Cécile : Nous avons passé énormément de temps avec eux. Fabienne a tissé un lien très fort avec eux, elle leur a vraiment montré tout le respect avec lequel elle allait traité le sujet. Il était hors de question que l’on vienne simplement voler leur âme pour repartir avec des images.

Fabienne : On a appris à se respecter en partageant leur quotidien. Avec eux, c’est le coeur qui parle, on ne peut pas tricher. Ils nous ont offert leurs vies pour faire ce film.

Toutes les scènes de transe sont réelles, comment s’est passé cette initiation à la transe chamanique ? 

Cécile : Nous avons utilisé la boucle de son que Corine avait créé. Elle s’en est servi pour essayer de prouver que la transe révèle un potentiel cognitif en chacun de nous. Selon ses études, 80 % des gens réagissent au son et entrent en transe. Pour moi, ça a été le cas dès la première écoute.

Fabienne  : En tant qu’artiste, il faut essayer de comprendre. Nous avons fait beaucoup d’expérience avec la transe. Ce qui est intéressant c’est qu’il n’y a aucune substance prise, tout passe par le son et la volonté dans la transe chamanique mongole.

Les Tsaatans ont conservé un lien très particulier avec la nature qui les entoure, qui est à l’opposé de ce dont nous avons l’habitude en tant qu’occidentaux…

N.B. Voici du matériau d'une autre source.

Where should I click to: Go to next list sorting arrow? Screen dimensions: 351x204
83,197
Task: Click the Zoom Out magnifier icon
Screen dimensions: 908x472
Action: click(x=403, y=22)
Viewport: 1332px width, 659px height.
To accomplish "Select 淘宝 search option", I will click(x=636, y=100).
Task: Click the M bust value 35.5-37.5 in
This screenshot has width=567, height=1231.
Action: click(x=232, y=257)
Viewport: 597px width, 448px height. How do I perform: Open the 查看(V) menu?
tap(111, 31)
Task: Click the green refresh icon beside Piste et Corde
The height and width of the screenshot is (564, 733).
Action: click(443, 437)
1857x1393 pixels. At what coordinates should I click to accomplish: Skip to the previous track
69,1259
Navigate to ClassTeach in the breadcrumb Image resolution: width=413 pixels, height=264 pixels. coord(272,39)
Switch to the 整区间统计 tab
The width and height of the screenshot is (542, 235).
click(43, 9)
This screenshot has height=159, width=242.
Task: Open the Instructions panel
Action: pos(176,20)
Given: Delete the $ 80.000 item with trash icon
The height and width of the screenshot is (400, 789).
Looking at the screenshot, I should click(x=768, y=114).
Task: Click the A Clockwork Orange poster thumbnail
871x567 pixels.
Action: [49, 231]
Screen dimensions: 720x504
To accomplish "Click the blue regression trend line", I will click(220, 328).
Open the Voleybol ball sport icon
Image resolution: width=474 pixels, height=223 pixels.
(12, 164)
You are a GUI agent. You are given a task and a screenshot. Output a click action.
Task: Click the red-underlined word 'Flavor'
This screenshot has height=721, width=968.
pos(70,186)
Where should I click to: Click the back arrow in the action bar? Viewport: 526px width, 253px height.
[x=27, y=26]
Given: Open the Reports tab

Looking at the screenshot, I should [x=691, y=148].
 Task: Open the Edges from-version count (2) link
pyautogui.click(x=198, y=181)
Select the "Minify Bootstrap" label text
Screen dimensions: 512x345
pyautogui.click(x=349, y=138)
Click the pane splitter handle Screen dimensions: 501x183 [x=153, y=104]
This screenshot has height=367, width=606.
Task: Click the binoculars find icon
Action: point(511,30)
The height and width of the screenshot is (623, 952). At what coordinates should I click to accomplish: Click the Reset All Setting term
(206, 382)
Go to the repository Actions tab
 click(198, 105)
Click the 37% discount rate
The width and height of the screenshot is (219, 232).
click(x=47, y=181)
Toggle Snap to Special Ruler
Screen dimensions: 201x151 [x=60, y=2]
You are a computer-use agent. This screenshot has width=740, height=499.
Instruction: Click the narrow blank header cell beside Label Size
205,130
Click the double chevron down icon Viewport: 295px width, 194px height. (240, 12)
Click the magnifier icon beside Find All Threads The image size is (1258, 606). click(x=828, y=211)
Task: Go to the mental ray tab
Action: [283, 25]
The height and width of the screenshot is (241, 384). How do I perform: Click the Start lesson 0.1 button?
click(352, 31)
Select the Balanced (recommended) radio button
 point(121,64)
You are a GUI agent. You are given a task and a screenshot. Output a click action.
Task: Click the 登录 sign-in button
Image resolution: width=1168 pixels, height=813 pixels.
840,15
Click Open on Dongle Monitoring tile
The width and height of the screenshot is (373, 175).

Fabienne : Ils ont des rapports très différents des nôtres avec la temporalité, l’image… et bien évidemment la nature. Eux suivent leurs animaux, nous nous les mettons dans des cages.

Cécile : Chez eux la nature est omniprésente. Ils ont une interdépendance totale avec leur environnement, pour eux c’est une question de vie ou de mort. Ici, nous sommes complètement sortis de notre écosystème, nous avons perdu cette connexion avec la nature. Le but est aussi de rappeler aux gens qu’il faut retomber amoureux de notre Terre…

Vous livrez peut-être le premier film sur une grande avancée scientifique, car les recherches de Corine Sombrun sur la transe chamanique sont en train de chambouler les milieux scientifiques…

Fabienne : Peut-être ! (Rires)

Ce tournage est l’expérience d’une vie. Vous emportez avec vous de nombreux souvenirs, mais surtout des enseignements

Cécile : J’ai été très touchée par cette tribu, qui est malheureusement vouée à disparaitre. Avec eux, nous allons perdre beaucoup de connaissances, et les leçons d’un mode de vie que nos ancêtres avaient laissé derrière eux. 

Fabienne : J’en retire une conscience nouvelle de mon environnement. Il faut avoir un plus grand respect envers notre planète. Vous, en tant que jeunes avez déjà plus conscience du monde que l’on vous laisse.